» TASK STATEMENT:
Scale the data from the line with "981x528 pixels. Task: Click" up to and including the line with "[x=41, y=174]". Rewrite each of those lines in full, multiplying only the click coordinates in the answers by 1.15 and rounding them to whole numbers with halves rounded up. Keep all other text and numbers unchanged, and return only these lines.

» DATASET EXCERPTS:
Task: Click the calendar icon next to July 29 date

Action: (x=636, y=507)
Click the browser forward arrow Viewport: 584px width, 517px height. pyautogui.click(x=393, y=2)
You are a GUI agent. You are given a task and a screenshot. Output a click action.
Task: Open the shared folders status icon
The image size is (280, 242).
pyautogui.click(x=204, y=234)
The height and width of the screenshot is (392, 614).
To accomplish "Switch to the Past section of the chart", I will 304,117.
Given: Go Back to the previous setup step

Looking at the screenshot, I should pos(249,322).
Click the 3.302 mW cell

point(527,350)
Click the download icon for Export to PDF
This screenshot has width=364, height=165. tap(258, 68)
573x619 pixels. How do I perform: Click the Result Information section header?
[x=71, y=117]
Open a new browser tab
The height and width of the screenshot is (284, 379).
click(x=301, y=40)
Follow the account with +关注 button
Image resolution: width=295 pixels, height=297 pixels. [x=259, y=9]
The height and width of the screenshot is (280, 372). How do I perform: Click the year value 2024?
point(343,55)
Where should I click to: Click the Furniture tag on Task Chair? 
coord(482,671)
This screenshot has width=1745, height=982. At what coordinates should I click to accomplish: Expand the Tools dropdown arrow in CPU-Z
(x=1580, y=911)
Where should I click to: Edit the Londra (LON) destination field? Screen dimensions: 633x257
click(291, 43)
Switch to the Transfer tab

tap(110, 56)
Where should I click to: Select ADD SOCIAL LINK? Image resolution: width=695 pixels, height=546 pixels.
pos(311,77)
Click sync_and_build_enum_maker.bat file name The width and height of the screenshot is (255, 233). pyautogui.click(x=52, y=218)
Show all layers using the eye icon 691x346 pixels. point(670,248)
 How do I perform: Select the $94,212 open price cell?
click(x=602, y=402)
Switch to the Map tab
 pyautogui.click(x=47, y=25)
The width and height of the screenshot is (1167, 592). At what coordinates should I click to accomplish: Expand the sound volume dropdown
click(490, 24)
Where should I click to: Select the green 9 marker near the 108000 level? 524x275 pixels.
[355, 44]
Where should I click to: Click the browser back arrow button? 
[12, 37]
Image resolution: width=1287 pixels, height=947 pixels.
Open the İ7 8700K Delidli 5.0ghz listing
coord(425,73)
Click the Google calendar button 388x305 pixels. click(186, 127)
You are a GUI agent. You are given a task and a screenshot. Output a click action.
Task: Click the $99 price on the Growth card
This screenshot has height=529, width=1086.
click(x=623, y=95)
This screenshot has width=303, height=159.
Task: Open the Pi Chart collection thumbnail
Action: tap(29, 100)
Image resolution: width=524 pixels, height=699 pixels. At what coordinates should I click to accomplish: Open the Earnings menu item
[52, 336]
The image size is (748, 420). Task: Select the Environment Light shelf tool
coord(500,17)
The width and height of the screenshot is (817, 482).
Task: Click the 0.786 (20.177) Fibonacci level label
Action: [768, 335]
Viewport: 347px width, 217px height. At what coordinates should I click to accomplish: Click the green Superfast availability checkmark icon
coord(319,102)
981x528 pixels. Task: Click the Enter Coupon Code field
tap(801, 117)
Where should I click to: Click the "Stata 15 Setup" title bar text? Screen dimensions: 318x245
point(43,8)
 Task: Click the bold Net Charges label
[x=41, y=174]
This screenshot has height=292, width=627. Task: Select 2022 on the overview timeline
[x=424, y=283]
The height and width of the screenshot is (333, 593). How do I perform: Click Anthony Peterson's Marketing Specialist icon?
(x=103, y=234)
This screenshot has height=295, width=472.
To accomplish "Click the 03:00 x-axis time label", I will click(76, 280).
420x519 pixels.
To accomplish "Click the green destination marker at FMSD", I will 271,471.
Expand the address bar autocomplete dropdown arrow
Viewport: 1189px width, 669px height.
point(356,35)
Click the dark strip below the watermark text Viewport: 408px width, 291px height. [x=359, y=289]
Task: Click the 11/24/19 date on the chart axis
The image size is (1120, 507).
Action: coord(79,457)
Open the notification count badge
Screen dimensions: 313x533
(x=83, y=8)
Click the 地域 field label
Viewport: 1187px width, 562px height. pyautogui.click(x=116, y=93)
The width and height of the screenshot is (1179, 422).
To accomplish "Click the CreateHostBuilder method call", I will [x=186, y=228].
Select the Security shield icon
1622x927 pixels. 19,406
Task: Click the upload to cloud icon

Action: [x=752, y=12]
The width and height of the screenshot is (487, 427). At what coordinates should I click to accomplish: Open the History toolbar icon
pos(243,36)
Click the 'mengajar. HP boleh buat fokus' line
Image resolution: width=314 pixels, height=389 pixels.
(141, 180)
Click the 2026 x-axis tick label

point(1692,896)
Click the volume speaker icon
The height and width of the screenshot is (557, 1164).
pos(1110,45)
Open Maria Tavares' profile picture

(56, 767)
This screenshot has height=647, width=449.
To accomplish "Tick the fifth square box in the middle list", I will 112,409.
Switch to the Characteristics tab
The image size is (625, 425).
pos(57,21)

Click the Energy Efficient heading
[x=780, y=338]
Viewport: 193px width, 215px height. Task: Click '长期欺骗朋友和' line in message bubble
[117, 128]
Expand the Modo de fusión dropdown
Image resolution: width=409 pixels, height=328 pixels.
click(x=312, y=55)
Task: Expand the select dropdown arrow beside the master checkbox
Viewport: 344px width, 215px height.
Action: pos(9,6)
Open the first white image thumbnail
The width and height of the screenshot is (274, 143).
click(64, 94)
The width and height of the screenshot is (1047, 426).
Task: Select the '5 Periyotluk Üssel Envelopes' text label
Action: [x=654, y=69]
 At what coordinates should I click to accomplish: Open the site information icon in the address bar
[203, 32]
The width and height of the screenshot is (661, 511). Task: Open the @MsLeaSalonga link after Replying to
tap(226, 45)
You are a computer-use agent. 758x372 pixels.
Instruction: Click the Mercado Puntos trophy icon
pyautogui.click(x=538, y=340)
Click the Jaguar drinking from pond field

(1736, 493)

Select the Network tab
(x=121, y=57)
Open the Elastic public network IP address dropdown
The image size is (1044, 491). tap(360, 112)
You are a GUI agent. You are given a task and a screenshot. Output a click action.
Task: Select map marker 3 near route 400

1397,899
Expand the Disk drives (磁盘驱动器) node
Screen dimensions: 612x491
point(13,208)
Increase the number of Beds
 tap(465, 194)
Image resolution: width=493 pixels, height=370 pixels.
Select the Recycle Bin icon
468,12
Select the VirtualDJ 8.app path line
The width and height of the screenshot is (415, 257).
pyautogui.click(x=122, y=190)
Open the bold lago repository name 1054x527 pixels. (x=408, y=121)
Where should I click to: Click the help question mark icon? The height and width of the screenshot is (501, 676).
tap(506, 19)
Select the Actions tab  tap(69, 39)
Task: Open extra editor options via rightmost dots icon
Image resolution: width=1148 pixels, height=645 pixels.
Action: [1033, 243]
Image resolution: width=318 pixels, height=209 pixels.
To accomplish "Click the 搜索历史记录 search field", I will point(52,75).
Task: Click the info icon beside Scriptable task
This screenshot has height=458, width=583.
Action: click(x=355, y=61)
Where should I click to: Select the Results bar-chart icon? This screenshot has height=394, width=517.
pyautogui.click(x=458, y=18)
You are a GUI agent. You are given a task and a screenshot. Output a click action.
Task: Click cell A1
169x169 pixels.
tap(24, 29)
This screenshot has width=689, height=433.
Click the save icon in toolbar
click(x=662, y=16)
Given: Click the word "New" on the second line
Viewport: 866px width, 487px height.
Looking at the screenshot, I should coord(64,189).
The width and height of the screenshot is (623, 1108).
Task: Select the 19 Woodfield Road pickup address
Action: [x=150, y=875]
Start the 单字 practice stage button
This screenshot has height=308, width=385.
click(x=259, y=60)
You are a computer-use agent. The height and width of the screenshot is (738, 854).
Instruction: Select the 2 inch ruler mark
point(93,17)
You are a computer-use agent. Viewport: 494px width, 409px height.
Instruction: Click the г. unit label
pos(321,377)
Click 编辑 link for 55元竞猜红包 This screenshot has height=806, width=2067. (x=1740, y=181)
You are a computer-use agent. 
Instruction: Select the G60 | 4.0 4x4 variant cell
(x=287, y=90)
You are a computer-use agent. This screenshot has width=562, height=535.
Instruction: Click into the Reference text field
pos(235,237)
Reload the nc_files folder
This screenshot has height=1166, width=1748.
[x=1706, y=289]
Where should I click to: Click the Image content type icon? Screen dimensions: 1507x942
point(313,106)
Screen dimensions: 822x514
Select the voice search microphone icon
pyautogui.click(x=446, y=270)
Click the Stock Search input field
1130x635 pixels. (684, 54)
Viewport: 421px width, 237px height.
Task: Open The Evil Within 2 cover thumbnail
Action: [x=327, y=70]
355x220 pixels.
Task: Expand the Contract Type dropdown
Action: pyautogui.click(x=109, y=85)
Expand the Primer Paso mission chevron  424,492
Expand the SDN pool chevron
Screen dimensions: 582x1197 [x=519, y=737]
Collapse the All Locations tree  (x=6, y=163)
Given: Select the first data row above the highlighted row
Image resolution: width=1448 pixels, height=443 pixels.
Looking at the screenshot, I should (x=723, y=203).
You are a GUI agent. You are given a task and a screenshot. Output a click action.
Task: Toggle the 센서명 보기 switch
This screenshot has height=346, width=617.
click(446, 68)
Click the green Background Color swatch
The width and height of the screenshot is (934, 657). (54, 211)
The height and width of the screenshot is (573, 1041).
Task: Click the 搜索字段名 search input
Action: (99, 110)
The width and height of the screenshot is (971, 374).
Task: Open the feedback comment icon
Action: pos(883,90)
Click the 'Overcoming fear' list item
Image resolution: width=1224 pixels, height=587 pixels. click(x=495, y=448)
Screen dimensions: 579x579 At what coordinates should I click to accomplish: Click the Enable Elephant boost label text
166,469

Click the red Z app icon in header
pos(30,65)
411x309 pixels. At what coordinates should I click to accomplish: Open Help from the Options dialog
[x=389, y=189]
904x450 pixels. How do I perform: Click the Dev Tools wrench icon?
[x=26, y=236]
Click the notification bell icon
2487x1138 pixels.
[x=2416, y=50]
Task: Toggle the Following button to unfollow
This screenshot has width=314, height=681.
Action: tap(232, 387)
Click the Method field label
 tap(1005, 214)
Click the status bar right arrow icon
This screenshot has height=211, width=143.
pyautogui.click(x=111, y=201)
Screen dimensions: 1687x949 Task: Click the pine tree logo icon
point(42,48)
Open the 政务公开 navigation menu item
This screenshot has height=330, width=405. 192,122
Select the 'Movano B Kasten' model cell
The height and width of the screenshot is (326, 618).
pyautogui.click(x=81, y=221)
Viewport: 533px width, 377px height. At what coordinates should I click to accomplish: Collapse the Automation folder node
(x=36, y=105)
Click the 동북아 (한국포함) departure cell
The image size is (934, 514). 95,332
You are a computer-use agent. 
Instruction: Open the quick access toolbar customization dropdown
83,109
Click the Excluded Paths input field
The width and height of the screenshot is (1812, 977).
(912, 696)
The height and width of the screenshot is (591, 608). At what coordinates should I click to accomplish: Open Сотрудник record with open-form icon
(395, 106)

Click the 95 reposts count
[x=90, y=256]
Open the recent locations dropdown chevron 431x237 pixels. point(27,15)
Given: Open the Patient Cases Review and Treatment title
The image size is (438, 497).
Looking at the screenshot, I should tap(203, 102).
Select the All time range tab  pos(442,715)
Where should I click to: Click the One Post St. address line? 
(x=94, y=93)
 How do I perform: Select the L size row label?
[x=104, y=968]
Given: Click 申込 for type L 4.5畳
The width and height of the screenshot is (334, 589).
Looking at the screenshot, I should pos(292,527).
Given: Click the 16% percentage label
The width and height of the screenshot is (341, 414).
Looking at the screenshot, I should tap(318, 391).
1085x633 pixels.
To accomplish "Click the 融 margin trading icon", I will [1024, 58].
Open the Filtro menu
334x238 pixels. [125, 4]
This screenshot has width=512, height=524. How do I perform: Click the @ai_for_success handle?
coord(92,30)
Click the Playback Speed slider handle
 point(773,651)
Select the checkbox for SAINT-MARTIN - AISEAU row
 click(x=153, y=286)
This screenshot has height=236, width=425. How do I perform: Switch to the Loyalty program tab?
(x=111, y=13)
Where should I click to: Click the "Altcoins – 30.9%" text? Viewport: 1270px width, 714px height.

» EXERCISE OUTPUT:
981x528 pixels. Task: Click the Enter Coupon Code field
tap(921, 135)
Where should I click to: Click the "Stata 15 Setup" title bar text? Screen dimensions: 318x245
point(49,9)
 Task: Click the bold Net Charges label
[x=47, y=200]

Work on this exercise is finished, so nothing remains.